Stored data entries:
# # # # # # #
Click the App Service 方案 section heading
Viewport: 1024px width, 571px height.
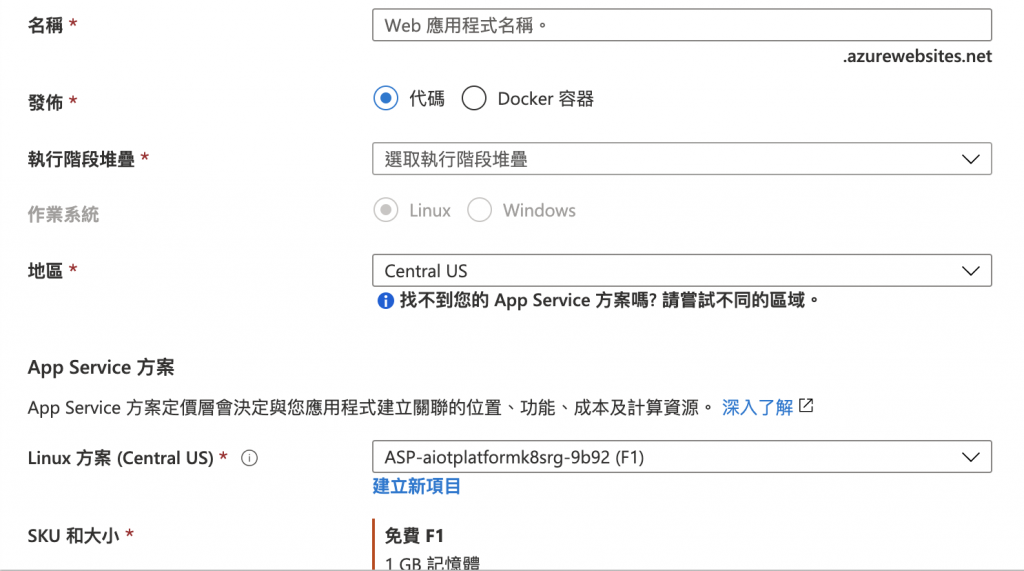coord(101,367)
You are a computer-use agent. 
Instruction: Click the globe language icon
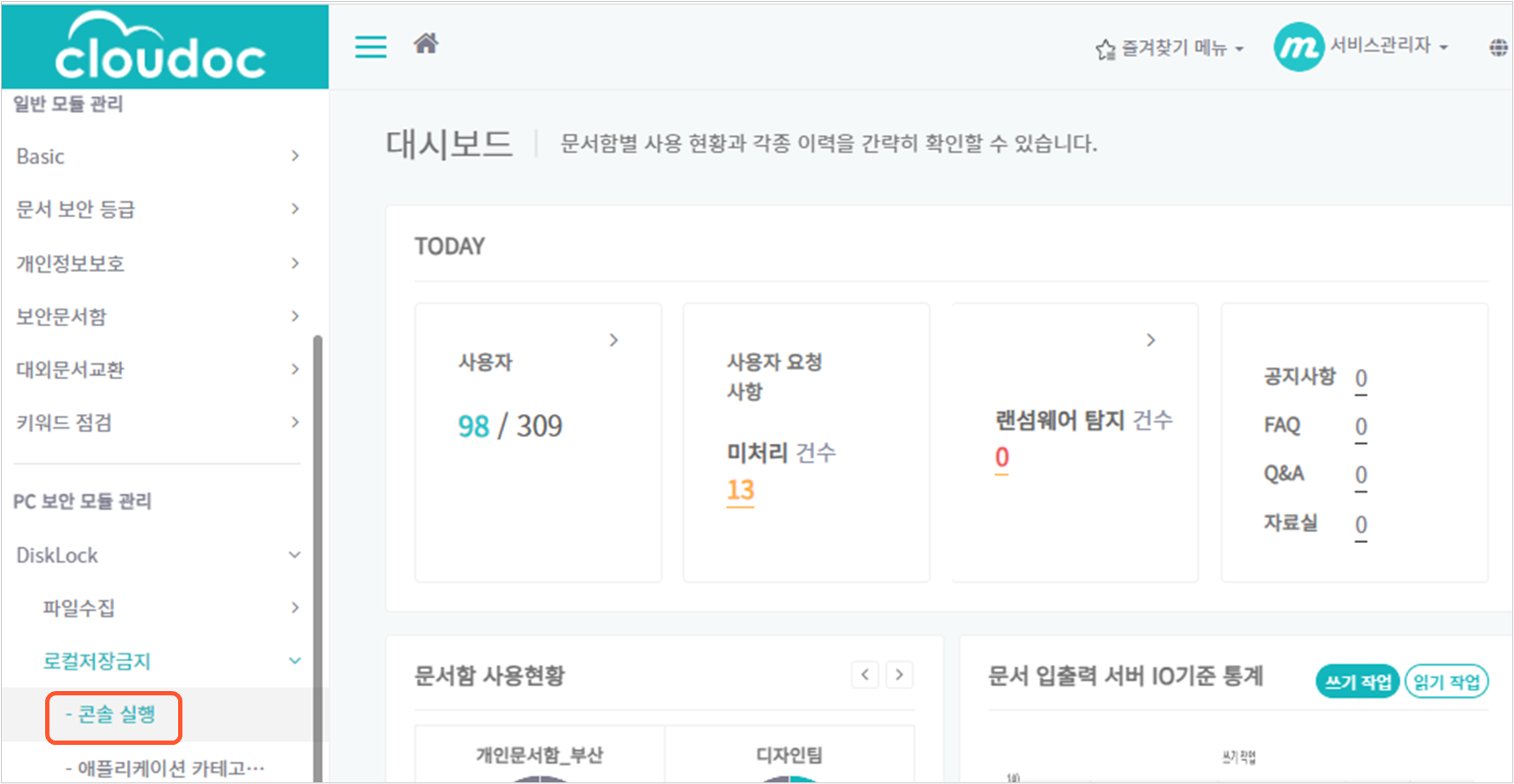coord(1498,48)
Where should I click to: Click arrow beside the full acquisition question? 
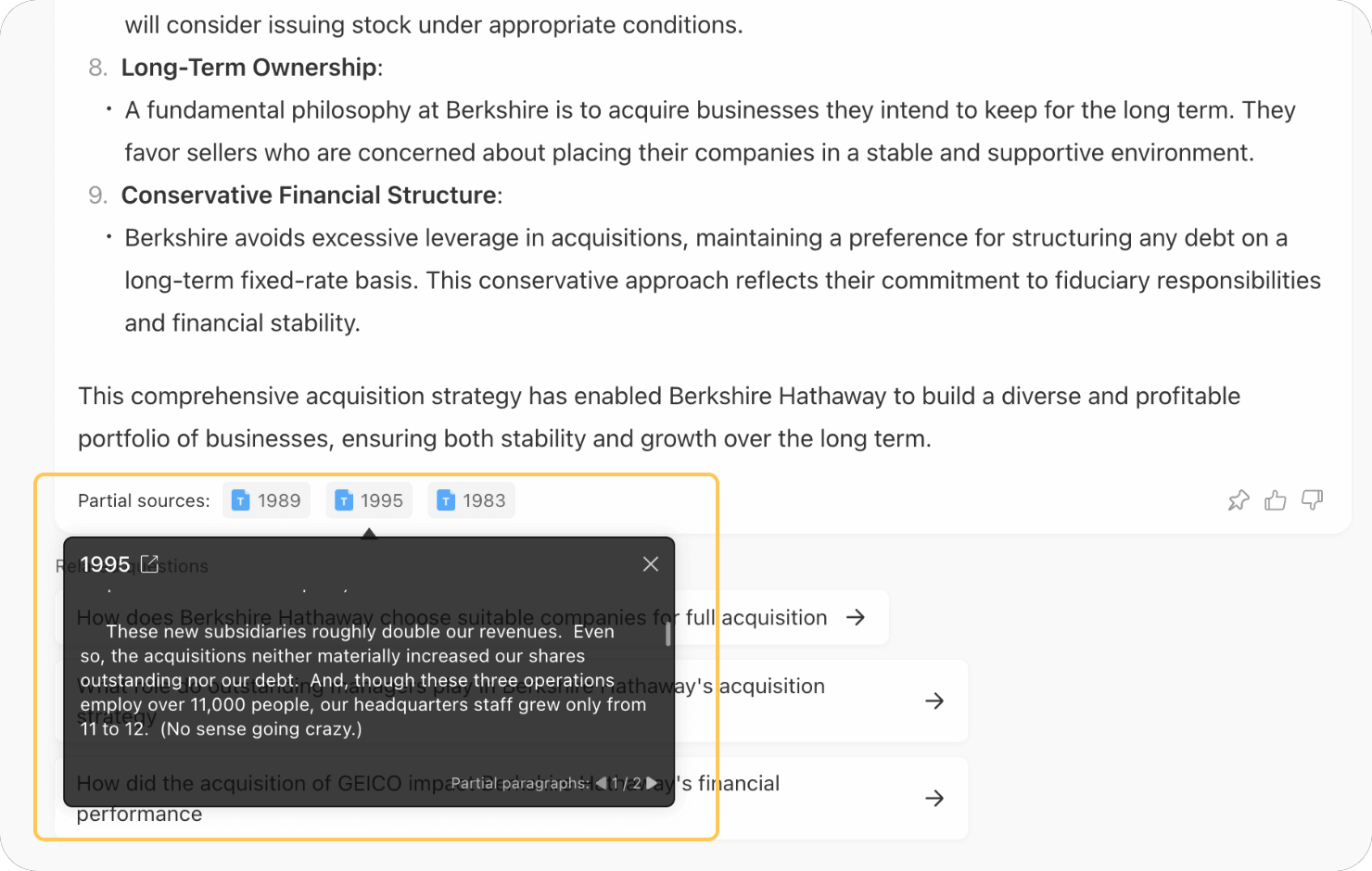tap(856, 617)
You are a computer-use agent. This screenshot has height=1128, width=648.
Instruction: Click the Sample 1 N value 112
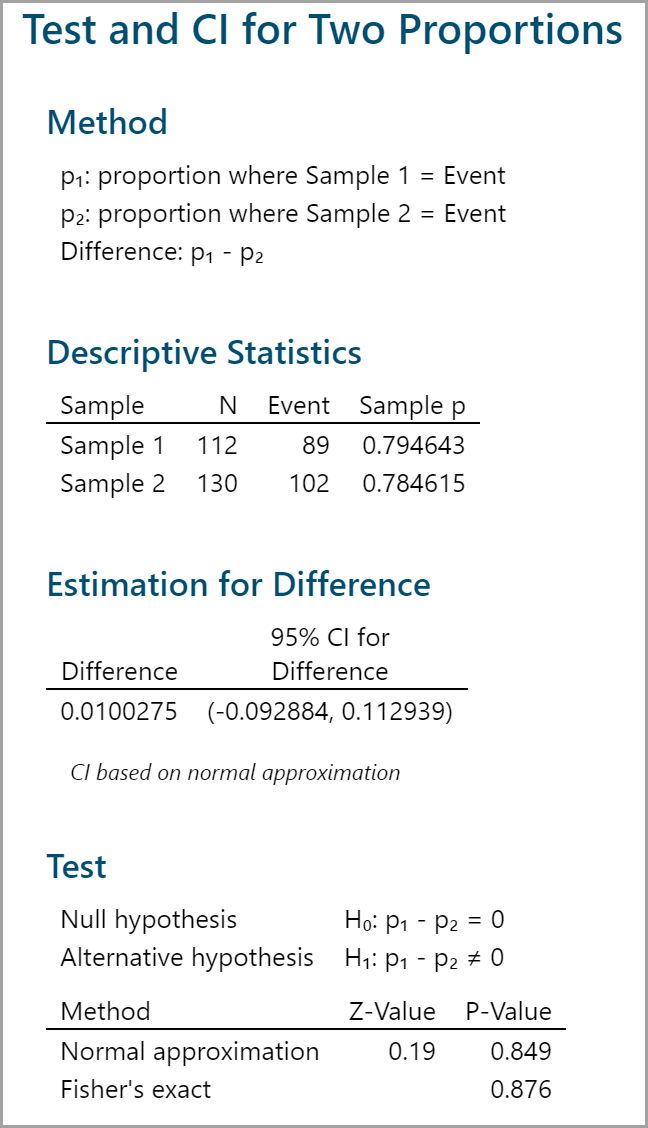click(218, 446)
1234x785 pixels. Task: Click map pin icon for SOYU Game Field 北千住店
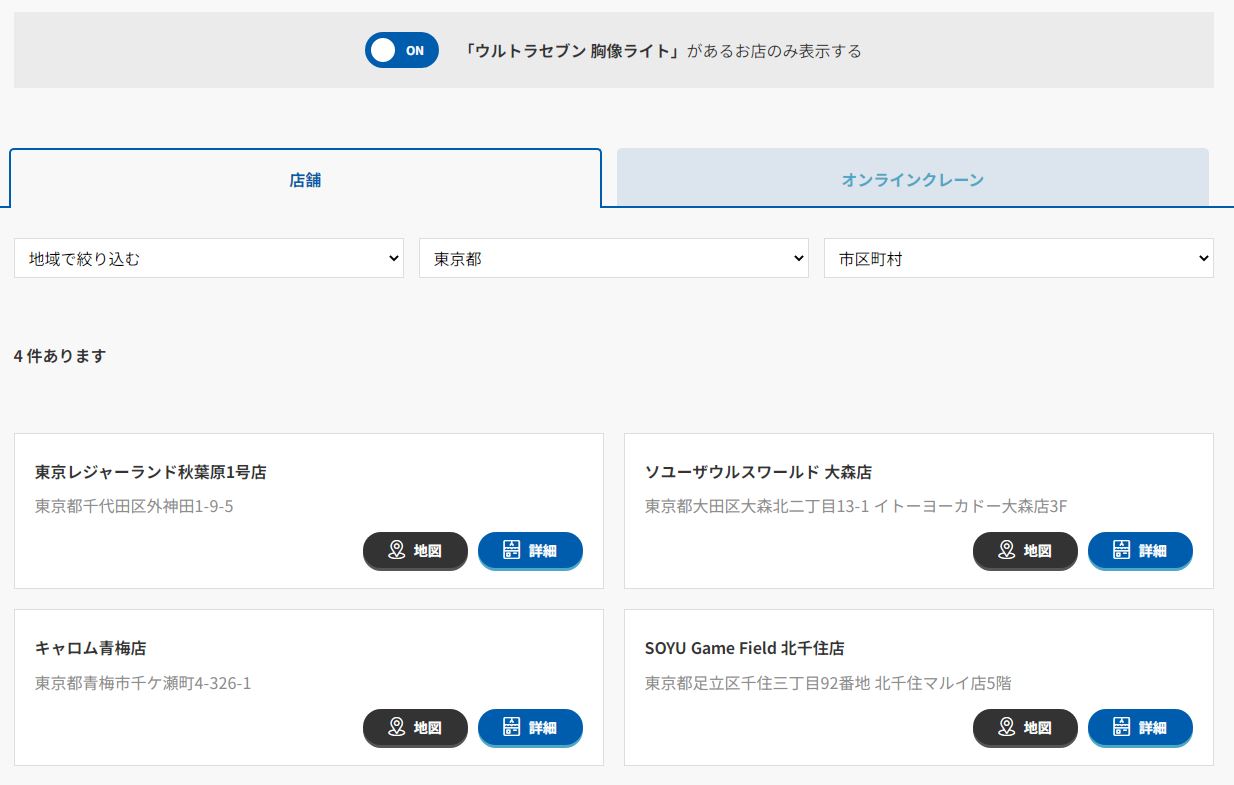(1006, 727)
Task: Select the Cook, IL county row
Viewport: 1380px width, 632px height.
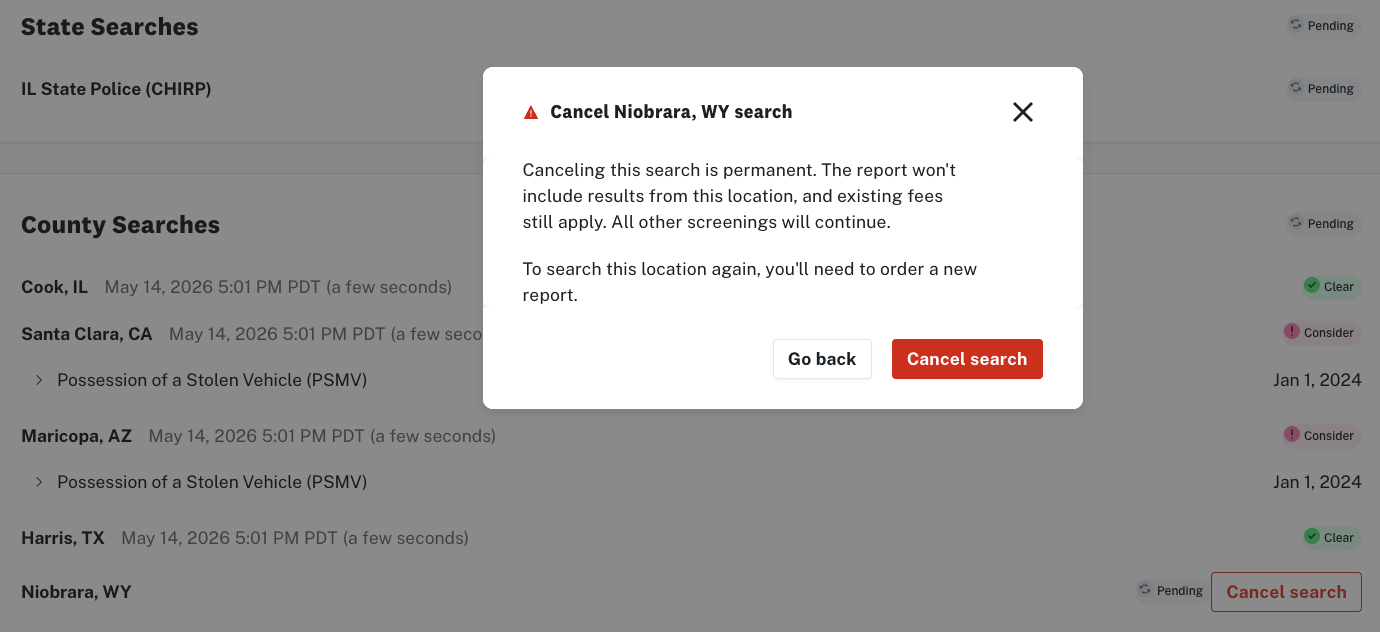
# # # # # # #
Report every line of the records that contains the word "agent".

RESPONSE TO THIS EXERCISE:
You are a computer-use agent. 
You are a computer-use agent. This screenshot has height=1128, width=648.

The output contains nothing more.